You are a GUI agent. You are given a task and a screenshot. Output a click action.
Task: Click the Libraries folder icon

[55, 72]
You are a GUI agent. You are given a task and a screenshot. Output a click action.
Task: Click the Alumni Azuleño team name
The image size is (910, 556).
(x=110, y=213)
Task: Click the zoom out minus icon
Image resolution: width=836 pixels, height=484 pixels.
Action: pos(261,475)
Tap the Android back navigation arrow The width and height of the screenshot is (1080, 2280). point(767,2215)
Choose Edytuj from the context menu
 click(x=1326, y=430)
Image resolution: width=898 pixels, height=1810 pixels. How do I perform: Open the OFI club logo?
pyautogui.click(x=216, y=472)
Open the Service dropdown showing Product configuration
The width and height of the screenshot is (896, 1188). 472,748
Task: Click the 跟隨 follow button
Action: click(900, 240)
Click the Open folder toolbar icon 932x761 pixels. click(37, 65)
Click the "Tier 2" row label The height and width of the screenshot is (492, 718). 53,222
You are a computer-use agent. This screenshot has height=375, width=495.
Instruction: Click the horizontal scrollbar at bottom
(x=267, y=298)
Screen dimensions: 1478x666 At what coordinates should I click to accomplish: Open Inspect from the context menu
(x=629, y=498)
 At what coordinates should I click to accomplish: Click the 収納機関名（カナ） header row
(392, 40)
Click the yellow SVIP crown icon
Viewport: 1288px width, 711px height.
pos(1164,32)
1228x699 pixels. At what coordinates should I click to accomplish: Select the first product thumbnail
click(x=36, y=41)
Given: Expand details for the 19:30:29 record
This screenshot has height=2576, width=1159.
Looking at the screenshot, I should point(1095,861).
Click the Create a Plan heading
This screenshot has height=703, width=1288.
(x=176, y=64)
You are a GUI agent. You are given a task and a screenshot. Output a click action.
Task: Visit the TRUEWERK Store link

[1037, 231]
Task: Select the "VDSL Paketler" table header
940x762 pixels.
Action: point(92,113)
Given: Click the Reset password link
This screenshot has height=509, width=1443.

══════════

# [Exercise directions]
Everything from the first line above up to and including the line that contains "You are a computer-use" should be printed exactly; please print only that.

# [Answer for this exercise]
You are a GUI agent. You are given a task and a screenshot. Output a click action.
Task: Click the Libraries folder icon

[55, 72]
You are a GUI agent. You are given a task and a screenshot. Output a click action.
Task: Click the Alumni Azuleño team name
The image size is (910, 556).
(x=110, y=213)
Task: Click the zoom out minus icon
Image resolution: width=836 pixels, height=484 pixels.
Action: pos(261,475)
Tap the Android back navigation arrow The width and height of the screenshot is (1080, 2280). point(767,2215)
Choose Edytuj from the context menu
 click(x=1326, y=430)
Image resolution: width=898 pixels, height=1810 pixels. How do I perform: Open the OFI club logo?
pyautogui.click(x=216, y=472)
Open the Service dropdown showing Product configuration
The width and height of the screenshot is (896, 1188). 472,748
Task: Click the 跟隨 follow button
Action: click(900, 240)
Click the Open folder toolbar icon 932x761 pixels. click(37, 65)
Click the "Tier 2" row label The height and width of the screenshot is (492, 718). 53,222
You are a computer-use agent. This screenshot has height=375, width=495.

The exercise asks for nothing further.